In preparing the new edition of his Text-Book of Mineralogy[1] first published in 1877, Prof. E. S. Dana has found it necessary to rewrite the whole as well as to add much new matter and many new illustrations. The work being designed chiefly for use in class or private instruction, the choice of topics discussed, the order and fullness of treatment, and the method of presentation have been determined by that object. The different types of crystal forms are described under the thirty-two groups now accepted, classed according to their symmetry. In the chapters on physical and chemical mineralogy, the plan of the former edition is retained of presenting somewhat fully the elementary principles of the science on which the mineral characters depend, and the author has tried to give the student the means of becoming practically familiar with the modern means of investigation. Especial attention is given to the optical qualities of crystals as revealed by the microscope; and frequent references are introduced to important papers on the different subjects discussed. The descriptive part of the volume is essentially an abridgment of the sixth edition of Dana's System of Mineralogy, published in 1892, to which the student is referred for fuller and supplementary information. A full topical index is furnished in addition to the usual index of species.

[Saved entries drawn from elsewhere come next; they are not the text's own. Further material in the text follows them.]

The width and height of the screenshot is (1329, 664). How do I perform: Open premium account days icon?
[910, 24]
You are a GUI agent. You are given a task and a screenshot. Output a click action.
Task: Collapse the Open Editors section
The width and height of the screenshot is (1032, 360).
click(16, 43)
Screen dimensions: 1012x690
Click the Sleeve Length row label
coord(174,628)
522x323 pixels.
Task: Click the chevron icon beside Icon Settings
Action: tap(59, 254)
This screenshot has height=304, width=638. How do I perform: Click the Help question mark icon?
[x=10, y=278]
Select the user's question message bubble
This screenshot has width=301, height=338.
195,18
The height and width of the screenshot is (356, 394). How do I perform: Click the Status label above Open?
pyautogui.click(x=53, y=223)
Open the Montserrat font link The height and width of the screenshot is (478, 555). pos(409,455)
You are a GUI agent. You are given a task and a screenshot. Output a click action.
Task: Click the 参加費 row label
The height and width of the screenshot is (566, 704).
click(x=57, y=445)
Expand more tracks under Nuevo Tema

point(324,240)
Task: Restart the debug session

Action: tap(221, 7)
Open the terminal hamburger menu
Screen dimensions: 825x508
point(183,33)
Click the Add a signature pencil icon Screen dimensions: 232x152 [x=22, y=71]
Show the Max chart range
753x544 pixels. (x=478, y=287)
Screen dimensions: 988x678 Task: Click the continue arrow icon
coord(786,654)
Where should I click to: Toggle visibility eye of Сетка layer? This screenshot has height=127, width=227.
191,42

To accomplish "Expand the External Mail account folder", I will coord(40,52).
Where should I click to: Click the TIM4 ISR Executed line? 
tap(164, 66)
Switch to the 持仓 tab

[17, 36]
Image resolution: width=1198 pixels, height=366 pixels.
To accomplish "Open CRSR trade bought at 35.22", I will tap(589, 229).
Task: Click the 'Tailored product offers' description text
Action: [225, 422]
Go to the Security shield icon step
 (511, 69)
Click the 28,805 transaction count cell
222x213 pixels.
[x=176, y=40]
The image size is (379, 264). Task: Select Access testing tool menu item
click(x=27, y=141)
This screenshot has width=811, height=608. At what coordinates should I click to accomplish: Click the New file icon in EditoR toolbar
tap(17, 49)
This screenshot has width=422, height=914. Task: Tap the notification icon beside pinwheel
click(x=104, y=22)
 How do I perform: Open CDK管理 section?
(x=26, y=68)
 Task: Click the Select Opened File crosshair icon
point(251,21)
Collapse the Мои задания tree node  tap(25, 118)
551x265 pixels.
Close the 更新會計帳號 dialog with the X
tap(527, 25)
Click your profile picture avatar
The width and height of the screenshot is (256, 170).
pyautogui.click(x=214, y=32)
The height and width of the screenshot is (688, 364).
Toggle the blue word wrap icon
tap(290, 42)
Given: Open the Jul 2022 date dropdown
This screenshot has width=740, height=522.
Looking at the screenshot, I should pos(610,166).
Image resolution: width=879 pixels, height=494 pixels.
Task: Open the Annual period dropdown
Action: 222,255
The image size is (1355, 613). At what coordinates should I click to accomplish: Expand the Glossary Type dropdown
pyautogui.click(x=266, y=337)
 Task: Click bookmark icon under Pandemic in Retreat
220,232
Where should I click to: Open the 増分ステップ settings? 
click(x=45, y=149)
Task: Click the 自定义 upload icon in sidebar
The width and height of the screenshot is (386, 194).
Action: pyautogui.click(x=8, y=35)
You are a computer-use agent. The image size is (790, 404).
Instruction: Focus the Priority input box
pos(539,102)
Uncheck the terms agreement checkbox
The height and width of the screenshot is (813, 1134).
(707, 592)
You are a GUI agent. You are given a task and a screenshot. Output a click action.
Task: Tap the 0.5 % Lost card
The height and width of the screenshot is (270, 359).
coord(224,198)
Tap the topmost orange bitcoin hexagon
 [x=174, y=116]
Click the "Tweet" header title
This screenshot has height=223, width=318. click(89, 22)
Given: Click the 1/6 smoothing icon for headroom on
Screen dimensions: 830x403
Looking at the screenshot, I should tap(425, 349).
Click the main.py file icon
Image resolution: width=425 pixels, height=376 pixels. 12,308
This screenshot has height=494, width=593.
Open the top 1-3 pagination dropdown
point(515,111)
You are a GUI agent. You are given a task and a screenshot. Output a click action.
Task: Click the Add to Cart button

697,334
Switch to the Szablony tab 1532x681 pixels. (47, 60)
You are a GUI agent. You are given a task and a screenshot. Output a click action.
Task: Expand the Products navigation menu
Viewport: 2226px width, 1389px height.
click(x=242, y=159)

The title, The Story of the Railroad[2] carries with it the suggestion of an eventful history. The West, in the author's view, begins with the Missouri River. The story of its railroad is the story of the line, now very multiple, that leads to the Pacific Ocean. The beginning of white men's travels in these routes is traced by the editor to the Spanish adventurers of the sixteenth century, who made miserable journeys in search of gold or visionary objects, through regions now traversed by some of the more southern hues. Then came trappers; next costly and painfully undertaken Government expeditions into the then regions of the unknown, the stories of which were the boyhood delight of men now living. The period of practical traversing of the continent began with the raging of the California gold fever, when the journey of many weeks was tiresomely made with ox teams, in the face of actual perils of the desert, starvation, thirst, and the Indians. After California became important, stage and express lines were put on; but still, at the time Mr. Warman takes up the story, less than sixty years ago, the idea of building a railroad to the Pacific was regarded as too visionary to be entertained, and Asa Whitney sacrificed a fortune trying to induce somebody to take it up. The first dreams were for a short route to the Orient. Eventually the idea was developed that the American West might be worth going after, and then the idea of a railroad to it began to assume practical form. Young Engineer Dodge, afterward Major General, began surveys before the civil war; after it General Sherman gave the scheme a great impulse, and the Union Pacific Railroad was built—when and how are graphically and dramatically told in Mr. Warman's book. Next came the Atchison, Topeka, and Santa Fé, and other transcontinental lines, the histories of all of which are related in similar style, with stories of adventures, perils encountered, and lively incidents, including the war between two of the lines for the possession of the Arkansas Canon; financial mishaps, and political scandal. Then came the settlement of the plains, road-making in Mexico, and the opening of Oklahoma, all of which were made possible by the railroads, and have in turn contributed to support them. The beginnings and growth of the express business are described, and the later lines that have penetrated the plains are mentioned.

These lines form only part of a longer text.